Is vector space a field? And what are: Groups / Rings / Fields / Vector Spaces?

Quote from Lecture 3, 6.S897 Algebra and Computation by Madhu Sudan, MIT:

Suppose we have a vector space $(V,+,\circ)$ where:

• $V$ is a set of vectors
• $+$ is vector addition operator: $V \times V \mapsto V$
  • E.g. $\vec a + \vec b = \vec c$
• $\circ$ is vector scaling operator: $F \times V \mapsto V$
  • E.g. $c \circ \vec v = \vec u$

Note that, dot product $\cdot$ and cross product $\times$ are NOT part of the vector space definition!
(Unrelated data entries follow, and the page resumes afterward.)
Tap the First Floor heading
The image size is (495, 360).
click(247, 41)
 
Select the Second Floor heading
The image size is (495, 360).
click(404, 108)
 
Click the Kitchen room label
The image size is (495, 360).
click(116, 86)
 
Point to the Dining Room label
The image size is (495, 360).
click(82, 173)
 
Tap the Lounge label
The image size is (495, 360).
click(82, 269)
We don’t have to follow the notation in the note above, so, taking the definition of Rings, we have

• Case 1: $(V, +)$ corresponds to $(R, +)$ and $(V, \circ)$ to $(R, \cdot)$
  • OR
• Case 2: $(V, +)$ corresponds to $(R, \cdot)$ and $(V, \circ)$ to $(R, +)$

Case 1:

• $(V, +)$ is an Abelian group. (satisfies condition 1)
• $(V, \circ)$ is NOT a monoid. (fails condition 2)

Case 2:

• $(V, \circ)$ is NOT a monoid. (fails condition 1)

So a vector space is not even a ring. Of course it cannot be a field.

A side dish of this post is that we now know $(V, +)$ is an Abelian group.